(Data shown Opens)

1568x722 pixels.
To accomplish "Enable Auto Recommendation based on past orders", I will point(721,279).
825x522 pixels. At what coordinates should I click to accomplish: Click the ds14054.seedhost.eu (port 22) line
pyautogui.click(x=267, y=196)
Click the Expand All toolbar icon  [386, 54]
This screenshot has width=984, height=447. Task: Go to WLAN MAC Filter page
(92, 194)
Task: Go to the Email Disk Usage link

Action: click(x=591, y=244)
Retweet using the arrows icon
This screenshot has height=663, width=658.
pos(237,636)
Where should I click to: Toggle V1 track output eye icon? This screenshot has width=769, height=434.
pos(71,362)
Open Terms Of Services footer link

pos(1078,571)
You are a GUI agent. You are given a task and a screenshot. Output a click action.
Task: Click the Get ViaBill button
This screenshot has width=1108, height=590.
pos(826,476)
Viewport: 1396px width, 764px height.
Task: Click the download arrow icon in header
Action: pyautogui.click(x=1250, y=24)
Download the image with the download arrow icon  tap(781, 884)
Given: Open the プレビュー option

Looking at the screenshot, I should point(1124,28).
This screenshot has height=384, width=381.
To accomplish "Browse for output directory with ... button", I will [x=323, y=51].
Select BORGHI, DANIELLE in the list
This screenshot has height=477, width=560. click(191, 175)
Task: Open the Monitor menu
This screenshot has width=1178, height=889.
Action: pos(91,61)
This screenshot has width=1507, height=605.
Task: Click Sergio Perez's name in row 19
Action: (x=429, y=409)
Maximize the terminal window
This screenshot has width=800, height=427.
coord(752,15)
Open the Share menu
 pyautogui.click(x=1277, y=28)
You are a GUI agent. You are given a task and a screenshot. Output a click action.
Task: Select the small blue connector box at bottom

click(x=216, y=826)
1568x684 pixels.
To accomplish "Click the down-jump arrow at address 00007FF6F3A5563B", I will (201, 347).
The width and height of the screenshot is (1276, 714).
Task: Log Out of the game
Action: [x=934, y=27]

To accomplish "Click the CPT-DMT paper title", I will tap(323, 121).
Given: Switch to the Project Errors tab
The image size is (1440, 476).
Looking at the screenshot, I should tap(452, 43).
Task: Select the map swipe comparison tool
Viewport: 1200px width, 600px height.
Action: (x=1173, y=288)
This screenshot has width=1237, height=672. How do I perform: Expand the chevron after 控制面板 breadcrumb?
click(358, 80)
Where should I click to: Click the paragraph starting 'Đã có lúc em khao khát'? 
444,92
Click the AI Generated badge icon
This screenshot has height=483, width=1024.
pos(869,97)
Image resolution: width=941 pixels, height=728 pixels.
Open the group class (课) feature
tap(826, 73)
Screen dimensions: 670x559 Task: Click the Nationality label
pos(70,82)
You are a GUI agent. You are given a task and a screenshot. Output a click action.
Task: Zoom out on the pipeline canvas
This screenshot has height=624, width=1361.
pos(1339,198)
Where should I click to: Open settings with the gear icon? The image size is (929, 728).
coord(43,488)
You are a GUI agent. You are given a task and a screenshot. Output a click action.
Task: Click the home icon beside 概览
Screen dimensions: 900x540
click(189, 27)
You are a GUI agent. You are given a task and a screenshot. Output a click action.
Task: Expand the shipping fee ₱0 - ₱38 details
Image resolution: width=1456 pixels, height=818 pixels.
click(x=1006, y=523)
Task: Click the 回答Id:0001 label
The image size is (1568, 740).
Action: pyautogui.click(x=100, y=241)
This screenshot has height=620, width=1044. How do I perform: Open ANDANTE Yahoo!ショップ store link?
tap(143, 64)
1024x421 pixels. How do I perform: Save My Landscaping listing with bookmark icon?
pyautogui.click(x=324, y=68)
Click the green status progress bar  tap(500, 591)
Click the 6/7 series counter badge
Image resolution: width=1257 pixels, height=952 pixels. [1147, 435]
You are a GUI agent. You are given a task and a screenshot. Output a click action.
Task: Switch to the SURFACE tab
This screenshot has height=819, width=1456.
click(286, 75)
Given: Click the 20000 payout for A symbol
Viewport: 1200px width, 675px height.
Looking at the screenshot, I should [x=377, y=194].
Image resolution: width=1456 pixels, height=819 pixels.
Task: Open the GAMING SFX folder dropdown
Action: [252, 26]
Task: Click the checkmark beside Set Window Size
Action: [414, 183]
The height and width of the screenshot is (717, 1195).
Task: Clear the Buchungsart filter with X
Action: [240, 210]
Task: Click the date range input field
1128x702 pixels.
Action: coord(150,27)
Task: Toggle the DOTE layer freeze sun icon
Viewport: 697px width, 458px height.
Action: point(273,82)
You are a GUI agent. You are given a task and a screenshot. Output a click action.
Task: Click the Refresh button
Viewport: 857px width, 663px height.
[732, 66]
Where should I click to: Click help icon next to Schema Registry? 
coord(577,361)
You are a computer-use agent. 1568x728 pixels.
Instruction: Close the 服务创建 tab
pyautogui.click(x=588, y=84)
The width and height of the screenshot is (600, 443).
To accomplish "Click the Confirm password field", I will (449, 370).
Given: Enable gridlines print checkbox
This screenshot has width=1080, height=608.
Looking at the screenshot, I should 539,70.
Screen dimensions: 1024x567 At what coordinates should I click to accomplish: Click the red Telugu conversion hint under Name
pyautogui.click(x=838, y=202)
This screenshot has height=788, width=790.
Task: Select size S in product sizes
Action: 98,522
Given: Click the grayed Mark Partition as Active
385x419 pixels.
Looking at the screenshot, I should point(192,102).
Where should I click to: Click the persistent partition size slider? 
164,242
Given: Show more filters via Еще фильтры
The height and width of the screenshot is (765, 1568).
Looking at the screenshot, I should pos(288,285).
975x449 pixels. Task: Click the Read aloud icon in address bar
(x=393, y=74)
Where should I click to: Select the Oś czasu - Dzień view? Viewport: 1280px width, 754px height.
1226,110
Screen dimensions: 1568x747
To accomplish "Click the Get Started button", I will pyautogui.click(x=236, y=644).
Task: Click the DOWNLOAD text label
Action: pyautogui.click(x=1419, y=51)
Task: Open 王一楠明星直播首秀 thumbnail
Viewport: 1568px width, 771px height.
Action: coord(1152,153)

(Data shown Closes)

> Instructions for the task:
Lines from the one with "The width and height of the screenshot is (600, 443)." through the final line of the listing above should be duplicated word for word, and nothing else included.

> Result of the task:
The width and height of the screenshot is (600, 443).
To accomplish "Click the Confirm password field", I will (449, 370).
Given: Enable gridlines print checkbox
This screenshot has width=1080, height=608.
Looking at the screenshot, I should 539,70.
Screen dimensions: 1024x567 At what coordinates should I click to accomplish: Click the red Telugu conversion hint under Name
pyautogui.click(x=838, y=202)
This screenshot has height=788, width=790.
Task: Select size S in product sizes
Action: 98,522
Given: Click the grayed Mark Partition as Active
385x419 pixels.
Looking at the screenshot, I should point(192,102).
Where should I click to: Click the persistent partition size slider? 
164,242
Given: Show more filters via Еще фильтры
The height and width of the screenshot is (765, 1568).
Looking at the screenshot, I should pos(288,285).
975x449 pixels. Task: Click the Read aloud icon in address bar
(x=393, y=74)
Where should I click to: Select the Oś czasu - Dzień view? Viewport: 1280px width, 754px height.
1226,110
Screen dimensions: 1568x747
To accomplish "Click the Get Started button", I will pyautogui.click(x=236, y=644).
Task: Click the DOWNLOAD text label
Action: pyautogui.click(x=1419, y=51)
Task: Open 王一楠明星直播首秀 thumbnail
Viewport: 1568px width, 771px height.
Action: coord(1152,153)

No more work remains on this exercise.